begin EXTRACTED ENTRIES

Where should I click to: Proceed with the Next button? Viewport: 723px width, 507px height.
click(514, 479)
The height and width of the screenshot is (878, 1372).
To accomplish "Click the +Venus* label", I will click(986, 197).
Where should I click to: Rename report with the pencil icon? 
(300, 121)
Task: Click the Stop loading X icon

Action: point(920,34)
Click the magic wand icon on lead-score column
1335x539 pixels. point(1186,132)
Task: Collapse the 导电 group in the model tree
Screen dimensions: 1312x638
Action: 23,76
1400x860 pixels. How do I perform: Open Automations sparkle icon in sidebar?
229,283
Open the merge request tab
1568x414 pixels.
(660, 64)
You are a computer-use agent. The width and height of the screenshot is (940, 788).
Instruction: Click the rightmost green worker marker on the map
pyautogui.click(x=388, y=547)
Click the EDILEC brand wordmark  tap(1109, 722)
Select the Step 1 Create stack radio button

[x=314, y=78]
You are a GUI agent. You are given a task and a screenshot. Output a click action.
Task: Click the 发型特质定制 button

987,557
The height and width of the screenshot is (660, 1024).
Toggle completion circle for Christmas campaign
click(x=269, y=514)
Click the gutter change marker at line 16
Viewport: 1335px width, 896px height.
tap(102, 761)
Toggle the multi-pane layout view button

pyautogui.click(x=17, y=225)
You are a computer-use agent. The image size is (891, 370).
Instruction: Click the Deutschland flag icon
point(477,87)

end EXTRACTED ENTRIES

* WHAT YOU WILL DO
Arrange every line of the data above into a numbered list, omitting the blank lines.

* WRITTEN RESPONSE
1. Where should I click to: Proceed with the Next button? Viewport: 723px width, 507px height.
2. click(514, 479)
3. The height and width of the screenshot is (878, 1372).
4. To accomplish "Click the +Venus* label", I will click(986, 197).
5. Where should I click to: Rename report with the pencil icon? 
6. (300, 121)
7. Task: Click the Stop loading X icon
8. Action: point(920,34)
9. Click the magic wand icon on lead-score column
10. 1335x539 pixels. point(1186,132)
11. Task: Collapse the 导电 group in the model tree
12. Screen dimensions: 1312x638
13. Action: 23,76
14. 1400x860 pixels. How do I perform: Open Automations sparkle icon in sidebar?
15. 229,283
16. Open the merge request tab
17. 1568x414 pixels.
18. (660, 64)
19. You are a computer-use agent. The width and height of the screenshot is (940, 788).
20. Instruction: Click the rightmost green worker marker on the map
21. pyautogui.click(x=388, y=547)
22. Click the EDILEC brand wordmark  tap(1109, 722)
23. Select the Step 1 Create stack radio button
24. [x=314, y=78]
25. You are a GUI agent. You are given a task and a screenshot. Output a click action.
26. Task: Click the 发型特质定制 button
27. 987,557
28. The height and width of the screenshot is (660, 1024).
29. Toggle completion circle for Christmas campaign
30. click(x=269, y=514)
31. Click the gutter change marker at line 16
32. Viewport: 1335px width, 896px height.
33. tap(102, 761)
34. Toggle the multi-pane layout view button
35. pyautogui.click(x=17, y=225)
36. You are a computer-use agent. The image size is (891, 370).
37. Instruction: Click the Deutschland flag icon
38. point(477,87)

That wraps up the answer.